Like all awards, the Cats raises issues about who makes the decisions, and why. Over the years, as journalism has grown more fragmented and moved online, we’ve changed our membership to reflect those shifts; and no-one is ever likely to agree with all our decisions. The best guarantee of the integrity of the process, though, lies in the diversity of the critics as a group, in the sheer range of conflicting opinions we bring to the table, and the fact that we all love the art-form enough to spend a huge part of our lives in darkened rooms, watching theatre good and bad, and reporting back on it. Over a long day’s discussion, we hammer out a result by which we can all stand; then we celebrate, and hope theatre-makers and theatre-lovers will join us.

This year, we gather at the Tron on 14 June, with mighty shows including last year’s James Plays and the Lyceum’s recent, brilliant Caucasian Chalk Circle in contention.

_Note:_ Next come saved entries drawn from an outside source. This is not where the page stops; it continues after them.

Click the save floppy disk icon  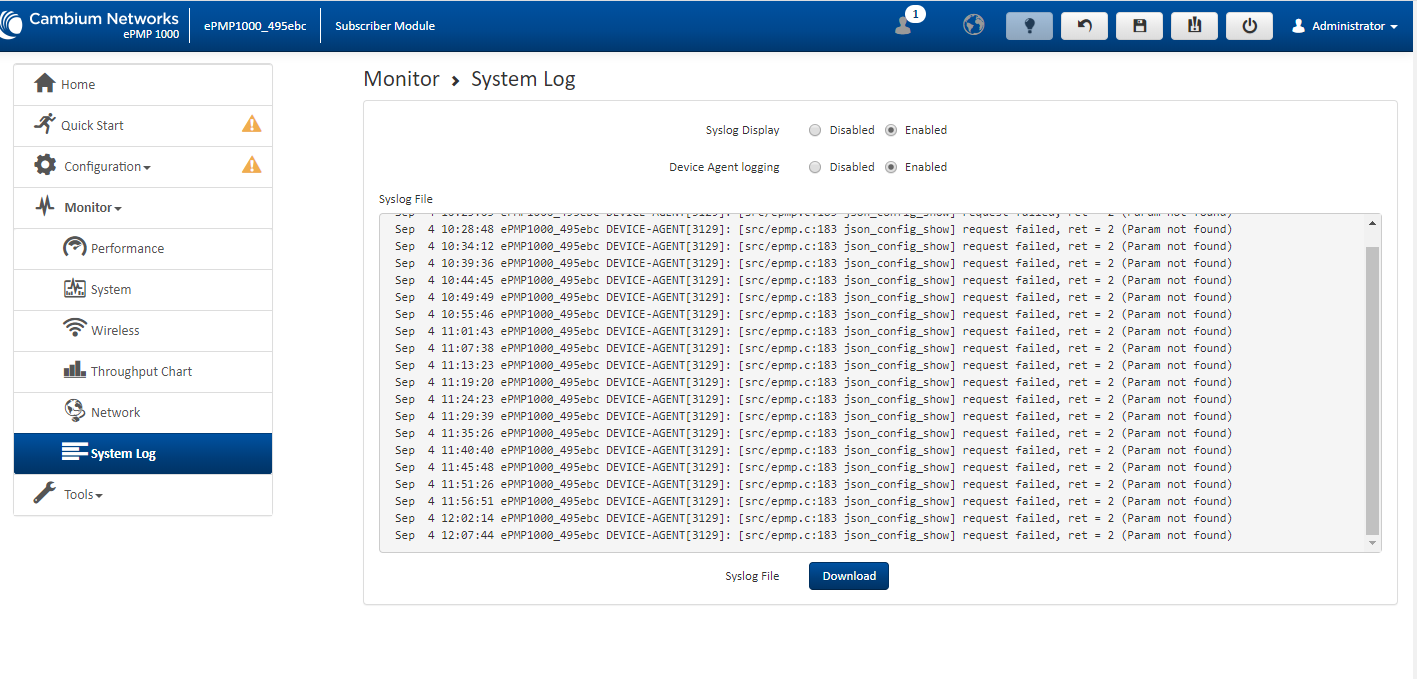[1139, 26]
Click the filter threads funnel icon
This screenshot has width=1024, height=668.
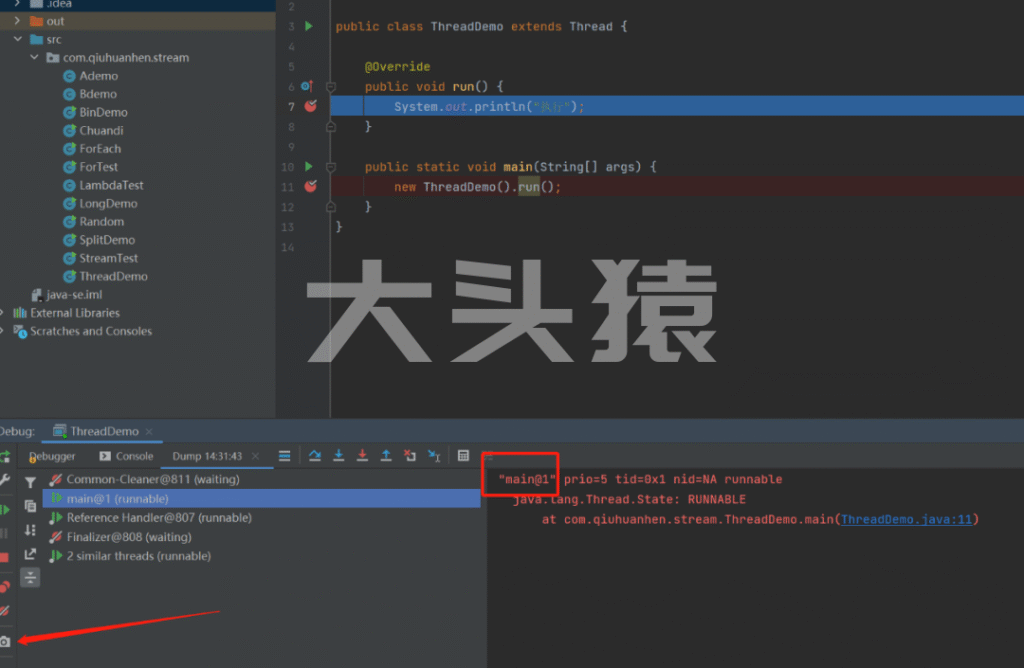[x=30, y=483]
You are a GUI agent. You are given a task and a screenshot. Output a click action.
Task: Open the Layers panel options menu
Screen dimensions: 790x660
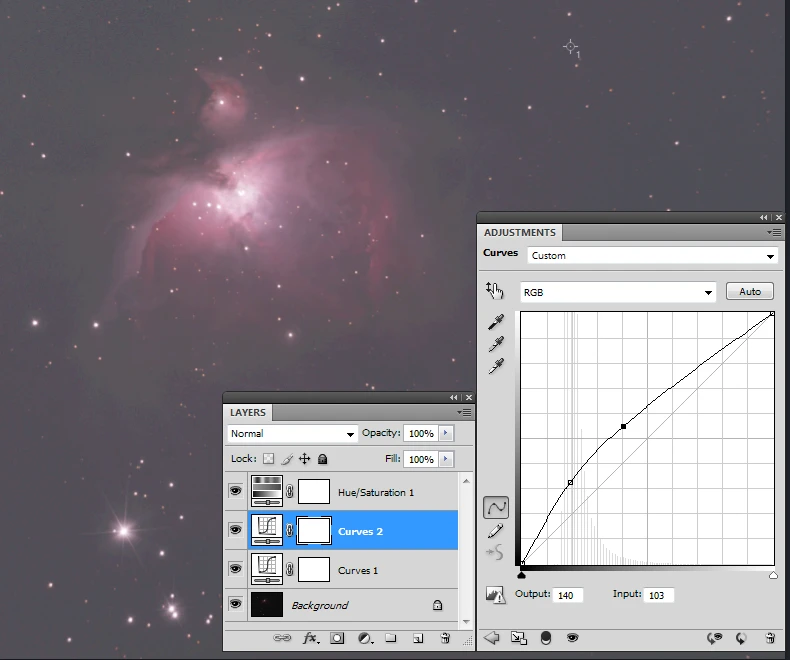pyautogui.click(x=466, y=412)
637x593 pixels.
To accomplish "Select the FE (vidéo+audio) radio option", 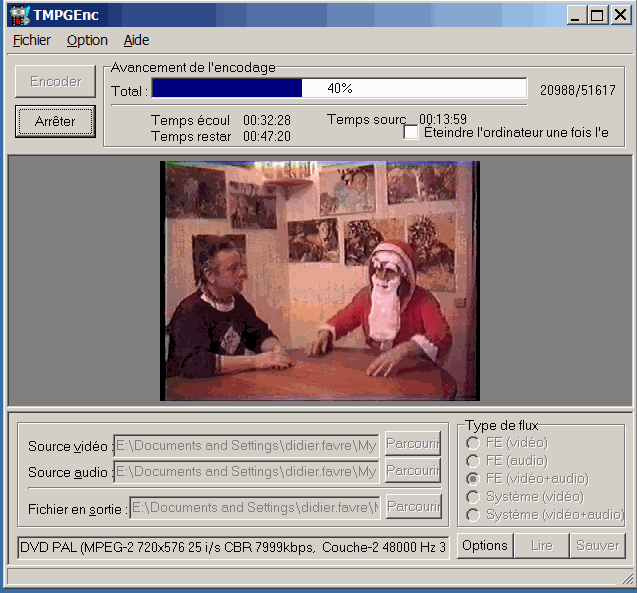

And if the critics’ decisions are never perfect, they nonetheless represent an honest attempt to reach a conclusion through a day of passionate debate among a group of very different minds; and that, in an age of deep uncertainty about how we assess quality and achievement in the arts, must be a process worth considering, as we muse on the relationship between an ancient art form, and the society it aims to reflect and serve.

• Cats 2015, Tron Theatre, Glasgow, 14 June.